- **原文抜粋**:

東京大学大学院医学系研究科の小林廉毅教授らの研究グループが過去30年間の国内職業別死亡率格差と死因を調べたところ、男性の死亡率が管理職を除いてすべて低下傾向にあることが分かった。事務職や公務員で大きな低下が見られる一方、農林業や漁業従事者の減少幅は小さく、職業間の格差が広がっていることも明らかになった。
東京大学によると、研究グループには筑波大学、国立保健医療科学院、早稲田大学の研究者も参加した。人口動態統計職業・産業別調査の匿名化済みデータを用い、30~59歳の日本人男女について職業を管理職、事務職、公務員、建設作業者、運輸運転従事者、サービス職従事者など12に分類、1980年から2010年までの職業別年齢調整死亡率を5年ごとに算出した。

- **提供データ**:
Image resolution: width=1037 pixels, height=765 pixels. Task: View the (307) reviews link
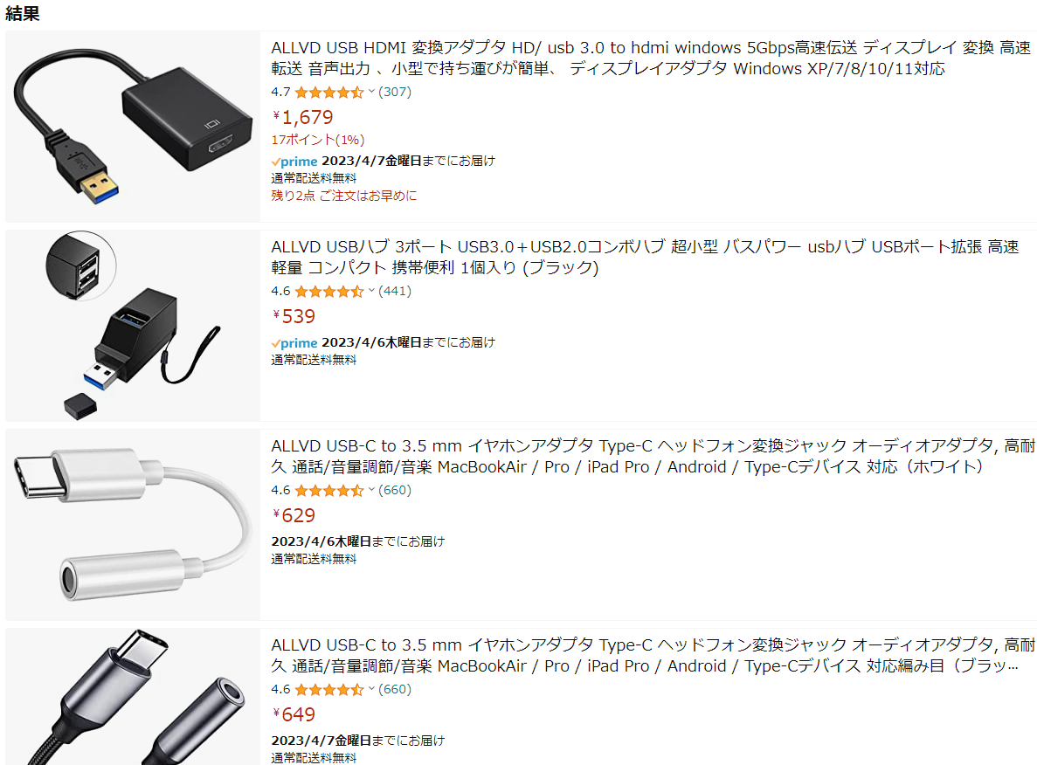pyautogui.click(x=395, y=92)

* * *

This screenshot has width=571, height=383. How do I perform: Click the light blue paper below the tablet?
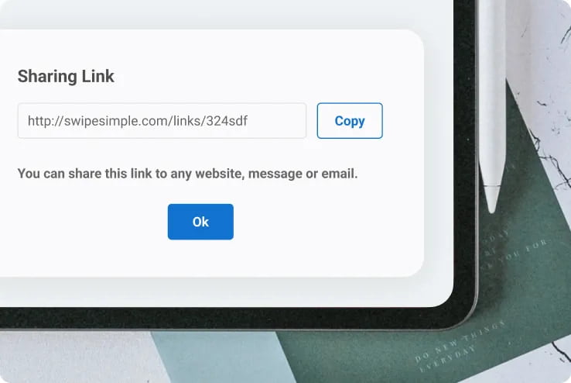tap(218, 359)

- **理解度チェック**:
[a] 職業別死亡率に関する抜粋について、次の問いに答えなさい。
(i) 男性の死亡率が低下傾向になかった職業は何か。
(ii) 分析の対象となった男女の年齢範囲は何歳か。
(iii) 職業はいくつに分類されたか。
[b] 抜粋のうち、「東京大学大学院医学系研究科の」から「死亡率を5年ごとに算出した。」までを一字一句そのまま書き写しなさい。
抜粋の内容だけを根拠に答えること。

- **解答**:
[a]
(i) 管理職
(ii) 30~59歳
(iii) 12

[b]
東京大学大学院医学系研究科の小林廉毅教授らの研究グループが過去30年間の国内職業別死亡率格差と死因を調べたところ、男性の死亡率が管理職を除いてすべて低下傾向にあることが分かった。事務職や公務員で大きな低下が見られる一方、農林業や漁業従事者の減少幅は小さく、職業間の格差が広がっていることも明らかになった。
東京大学によると、研究グループには筑波大学、国立保健医療科学院、早稲田大学の研究者も参加した。人口動態統計職業・産業別調査の匿名化済みデータを用い、30~59歳の日本人男女について職業を管理職、事務職、公務員、建設作業者、運輸運転従事者、サービス職従事者など12に分類、1980年から2010年までの職業別年齢調整死亡率を5年ごとに算出した。